**Task goal**
The answer must be every line of the records below that contains the word "header".

**Supplied records**
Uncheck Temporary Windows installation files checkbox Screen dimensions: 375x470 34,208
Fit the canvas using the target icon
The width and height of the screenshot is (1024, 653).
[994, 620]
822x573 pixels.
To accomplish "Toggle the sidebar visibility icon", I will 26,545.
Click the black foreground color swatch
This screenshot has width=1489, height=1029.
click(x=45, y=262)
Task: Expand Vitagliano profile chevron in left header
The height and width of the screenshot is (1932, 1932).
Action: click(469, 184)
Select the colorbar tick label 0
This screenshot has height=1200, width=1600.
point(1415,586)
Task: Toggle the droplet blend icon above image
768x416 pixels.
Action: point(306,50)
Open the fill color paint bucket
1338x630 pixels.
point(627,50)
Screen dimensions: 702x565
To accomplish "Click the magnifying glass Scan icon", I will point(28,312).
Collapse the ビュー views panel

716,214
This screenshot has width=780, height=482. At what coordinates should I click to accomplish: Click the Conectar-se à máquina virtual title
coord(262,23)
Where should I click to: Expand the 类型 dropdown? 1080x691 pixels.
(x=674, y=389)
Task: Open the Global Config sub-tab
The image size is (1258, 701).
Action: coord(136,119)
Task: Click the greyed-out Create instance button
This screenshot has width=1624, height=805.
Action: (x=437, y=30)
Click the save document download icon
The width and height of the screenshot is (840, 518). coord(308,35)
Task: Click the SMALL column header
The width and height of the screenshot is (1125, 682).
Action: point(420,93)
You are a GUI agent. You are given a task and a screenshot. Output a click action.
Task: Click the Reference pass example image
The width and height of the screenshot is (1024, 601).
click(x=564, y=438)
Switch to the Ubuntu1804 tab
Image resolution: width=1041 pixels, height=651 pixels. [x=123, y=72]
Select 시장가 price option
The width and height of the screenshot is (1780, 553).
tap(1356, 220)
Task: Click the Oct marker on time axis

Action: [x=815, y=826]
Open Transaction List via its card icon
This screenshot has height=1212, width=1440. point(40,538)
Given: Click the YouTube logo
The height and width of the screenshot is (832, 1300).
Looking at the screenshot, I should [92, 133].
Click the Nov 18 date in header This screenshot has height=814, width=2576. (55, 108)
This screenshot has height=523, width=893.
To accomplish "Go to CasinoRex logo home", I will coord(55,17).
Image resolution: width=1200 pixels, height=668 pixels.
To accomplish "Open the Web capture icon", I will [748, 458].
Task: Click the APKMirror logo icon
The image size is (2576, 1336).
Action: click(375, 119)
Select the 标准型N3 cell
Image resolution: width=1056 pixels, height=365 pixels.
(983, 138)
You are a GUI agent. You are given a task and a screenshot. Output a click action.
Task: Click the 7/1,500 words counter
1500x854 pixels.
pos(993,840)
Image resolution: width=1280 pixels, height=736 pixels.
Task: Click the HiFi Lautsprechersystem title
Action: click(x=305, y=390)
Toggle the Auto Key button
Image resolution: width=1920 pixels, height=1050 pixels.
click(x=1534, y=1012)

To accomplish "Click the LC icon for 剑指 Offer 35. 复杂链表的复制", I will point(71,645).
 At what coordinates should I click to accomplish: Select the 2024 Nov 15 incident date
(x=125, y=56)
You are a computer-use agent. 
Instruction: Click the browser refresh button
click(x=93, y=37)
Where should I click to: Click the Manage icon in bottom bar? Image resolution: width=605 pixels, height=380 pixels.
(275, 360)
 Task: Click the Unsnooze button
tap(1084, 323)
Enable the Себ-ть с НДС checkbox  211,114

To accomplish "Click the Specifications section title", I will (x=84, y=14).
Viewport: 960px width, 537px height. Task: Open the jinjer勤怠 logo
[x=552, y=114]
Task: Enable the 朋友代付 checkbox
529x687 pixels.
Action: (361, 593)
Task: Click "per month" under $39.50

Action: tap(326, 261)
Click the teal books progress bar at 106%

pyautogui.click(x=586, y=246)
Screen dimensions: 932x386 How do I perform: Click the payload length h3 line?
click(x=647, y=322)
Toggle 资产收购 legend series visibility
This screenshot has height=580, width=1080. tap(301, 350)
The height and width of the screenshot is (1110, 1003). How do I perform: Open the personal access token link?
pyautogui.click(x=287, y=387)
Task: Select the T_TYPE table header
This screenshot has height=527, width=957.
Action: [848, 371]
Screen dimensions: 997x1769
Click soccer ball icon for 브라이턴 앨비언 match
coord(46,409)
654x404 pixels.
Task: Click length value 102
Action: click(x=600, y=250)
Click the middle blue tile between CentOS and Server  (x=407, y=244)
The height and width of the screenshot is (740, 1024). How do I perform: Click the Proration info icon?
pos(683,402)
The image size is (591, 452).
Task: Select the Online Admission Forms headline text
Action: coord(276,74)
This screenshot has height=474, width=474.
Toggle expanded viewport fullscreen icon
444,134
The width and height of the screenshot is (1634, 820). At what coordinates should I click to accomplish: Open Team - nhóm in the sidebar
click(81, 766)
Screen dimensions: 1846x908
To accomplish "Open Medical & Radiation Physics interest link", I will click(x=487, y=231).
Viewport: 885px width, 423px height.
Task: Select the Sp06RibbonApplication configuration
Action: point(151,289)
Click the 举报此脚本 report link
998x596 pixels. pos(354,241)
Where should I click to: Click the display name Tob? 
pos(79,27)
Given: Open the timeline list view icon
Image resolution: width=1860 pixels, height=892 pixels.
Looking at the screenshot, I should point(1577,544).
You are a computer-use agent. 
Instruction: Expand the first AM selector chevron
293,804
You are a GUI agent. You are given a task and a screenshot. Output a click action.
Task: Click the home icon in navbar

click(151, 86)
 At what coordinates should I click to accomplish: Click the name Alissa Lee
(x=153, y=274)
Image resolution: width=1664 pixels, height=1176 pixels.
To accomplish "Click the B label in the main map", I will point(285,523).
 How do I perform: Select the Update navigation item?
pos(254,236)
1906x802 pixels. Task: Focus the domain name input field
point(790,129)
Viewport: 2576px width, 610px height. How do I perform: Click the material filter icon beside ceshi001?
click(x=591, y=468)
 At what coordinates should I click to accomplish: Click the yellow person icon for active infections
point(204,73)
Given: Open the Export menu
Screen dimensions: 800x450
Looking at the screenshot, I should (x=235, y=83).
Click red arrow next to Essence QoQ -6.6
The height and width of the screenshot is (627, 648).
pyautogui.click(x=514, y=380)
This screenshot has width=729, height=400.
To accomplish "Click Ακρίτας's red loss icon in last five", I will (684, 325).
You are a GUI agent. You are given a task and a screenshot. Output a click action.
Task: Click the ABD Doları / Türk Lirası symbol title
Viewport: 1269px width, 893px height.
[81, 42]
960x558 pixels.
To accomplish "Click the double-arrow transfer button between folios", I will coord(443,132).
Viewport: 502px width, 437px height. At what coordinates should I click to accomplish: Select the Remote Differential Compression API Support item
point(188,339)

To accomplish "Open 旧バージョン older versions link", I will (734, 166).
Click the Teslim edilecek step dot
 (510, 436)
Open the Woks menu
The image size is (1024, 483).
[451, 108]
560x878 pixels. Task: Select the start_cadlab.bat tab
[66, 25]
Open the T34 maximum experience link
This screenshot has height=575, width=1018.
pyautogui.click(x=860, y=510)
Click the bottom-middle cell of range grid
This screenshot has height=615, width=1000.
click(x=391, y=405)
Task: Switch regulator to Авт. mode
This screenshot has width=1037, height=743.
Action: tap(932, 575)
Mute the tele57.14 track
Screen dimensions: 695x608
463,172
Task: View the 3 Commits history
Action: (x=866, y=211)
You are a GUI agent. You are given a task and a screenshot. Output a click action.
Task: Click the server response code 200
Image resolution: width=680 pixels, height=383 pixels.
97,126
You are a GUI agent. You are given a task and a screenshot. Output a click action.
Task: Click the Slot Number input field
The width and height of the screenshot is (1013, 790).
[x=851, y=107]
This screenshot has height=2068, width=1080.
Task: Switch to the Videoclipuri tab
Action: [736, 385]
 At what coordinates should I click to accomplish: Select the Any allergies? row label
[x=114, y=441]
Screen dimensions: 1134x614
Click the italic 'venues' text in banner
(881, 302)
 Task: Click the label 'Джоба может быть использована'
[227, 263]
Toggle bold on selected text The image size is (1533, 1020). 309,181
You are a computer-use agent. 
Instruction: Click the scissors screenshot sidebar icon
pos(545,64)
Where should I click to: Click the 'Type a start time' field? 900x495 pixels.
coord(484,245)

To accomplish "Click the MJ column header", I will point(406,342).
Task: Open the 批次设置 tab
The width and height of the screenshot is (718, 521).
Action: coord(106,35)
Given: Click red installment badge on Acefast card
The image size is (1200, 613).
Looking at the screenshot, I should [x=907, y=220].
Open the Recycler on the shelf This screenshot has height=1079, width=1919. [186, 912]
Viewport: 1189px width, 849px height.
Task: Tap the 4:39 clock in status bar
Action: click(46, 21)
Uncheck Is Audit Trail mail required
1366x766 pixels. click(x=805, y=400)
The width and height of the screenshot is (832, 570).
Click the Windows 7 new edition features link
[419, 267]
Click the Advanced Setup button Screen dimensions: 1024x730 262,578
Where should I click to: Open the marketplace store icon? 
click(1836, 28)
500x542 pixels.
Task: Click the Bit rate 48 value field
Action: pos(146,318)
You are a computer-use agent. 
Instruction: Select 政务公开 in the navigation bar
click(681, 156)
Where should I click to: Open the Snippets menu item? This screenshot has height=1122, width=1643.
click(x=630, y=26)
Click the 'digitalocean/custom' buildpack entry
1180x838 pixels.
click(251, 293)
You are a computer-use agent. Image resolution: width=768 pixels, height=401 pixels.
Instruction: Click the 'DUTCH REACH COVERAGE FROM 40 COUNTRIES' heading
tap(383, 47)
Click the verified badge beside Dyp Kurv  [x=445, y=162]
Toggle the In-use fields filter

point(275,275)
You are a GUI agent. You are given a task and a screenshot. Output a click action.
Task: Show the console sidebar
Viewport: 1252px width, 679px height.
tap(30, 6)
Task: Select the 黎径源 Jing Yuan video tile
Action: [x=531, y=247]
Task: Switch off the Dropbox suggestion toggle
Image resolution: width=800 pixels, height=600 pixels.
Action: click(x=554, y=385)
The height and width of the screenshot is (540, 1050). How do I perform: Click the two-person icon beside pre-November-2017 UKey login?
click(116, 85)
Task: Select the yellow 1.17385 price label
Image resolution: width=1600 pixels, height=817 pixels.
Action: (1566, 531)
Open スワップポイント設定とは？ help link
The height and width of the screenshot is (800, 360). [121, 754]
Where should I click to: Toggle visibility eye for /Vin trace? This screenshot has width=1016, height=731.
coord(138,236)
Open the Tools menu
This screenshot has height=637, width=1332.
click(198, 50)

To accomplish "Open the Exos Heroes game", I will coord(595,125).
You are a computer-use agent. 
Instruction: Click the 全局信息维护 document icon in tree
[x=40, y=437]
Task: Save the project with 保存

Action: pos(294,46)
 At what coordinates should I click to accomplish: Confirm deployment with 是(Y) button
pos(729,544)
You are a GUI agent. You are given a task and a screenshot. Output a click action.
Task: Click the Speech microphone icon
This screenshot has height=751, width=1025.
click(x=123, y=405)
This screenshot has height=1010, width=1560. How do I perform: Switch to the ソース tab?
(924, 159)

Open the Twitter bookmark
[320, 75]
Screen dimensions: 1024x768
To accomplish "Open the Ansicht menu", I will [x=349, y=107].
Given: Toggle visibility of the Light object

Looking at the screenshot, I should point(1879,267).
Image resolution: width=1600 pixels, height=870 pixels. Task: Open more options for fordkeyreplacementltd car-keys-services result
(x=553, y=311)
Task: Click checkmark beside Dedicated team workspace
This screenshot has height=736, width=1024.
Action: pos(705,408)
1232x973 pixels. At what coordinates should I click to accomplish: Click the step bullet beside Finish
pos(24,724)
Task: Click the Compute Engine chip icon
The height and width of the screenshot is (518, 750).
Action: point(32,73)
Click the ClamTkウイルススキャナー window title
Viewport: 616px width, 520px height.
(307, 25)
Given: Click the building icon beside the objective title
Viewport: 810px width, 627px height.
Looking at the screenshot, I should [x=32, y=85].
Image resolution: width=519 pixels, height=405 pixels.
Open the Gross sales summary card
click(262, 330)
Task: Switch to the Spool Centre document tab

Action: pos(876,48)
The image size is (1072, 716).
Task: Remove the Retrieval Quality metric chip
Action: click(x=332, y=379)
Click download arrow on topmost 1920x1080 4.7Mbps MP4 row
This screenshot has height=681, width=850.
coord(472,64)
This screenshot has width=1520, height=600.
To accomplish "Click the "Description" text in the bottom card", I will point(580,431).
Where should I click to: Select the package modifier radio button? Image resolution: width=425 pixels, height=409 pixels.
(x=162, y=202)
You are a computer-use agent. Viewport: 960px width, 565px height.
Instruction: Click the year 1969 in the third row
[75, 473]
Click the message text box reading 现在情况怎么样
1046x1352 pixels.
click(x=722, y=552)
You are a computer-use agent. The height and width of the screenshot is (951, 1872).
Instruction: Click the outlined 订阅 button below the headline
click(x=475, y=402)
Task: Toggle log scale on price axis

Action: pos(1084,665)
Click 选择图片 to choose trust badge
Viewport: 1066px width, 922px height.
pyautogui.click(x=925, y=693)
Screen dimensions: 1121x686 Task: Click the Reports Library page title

**Answer space**
Task: Expand Vitagliano profile chevron in left header
Task: Click the SMALL column header
Click the Nov 18 date in header This screenshot has height=814, width=2576. (55, 108)
Task: Select the T_TYPE table header
To accomplish "Click the MJ column header", I will point(406,342).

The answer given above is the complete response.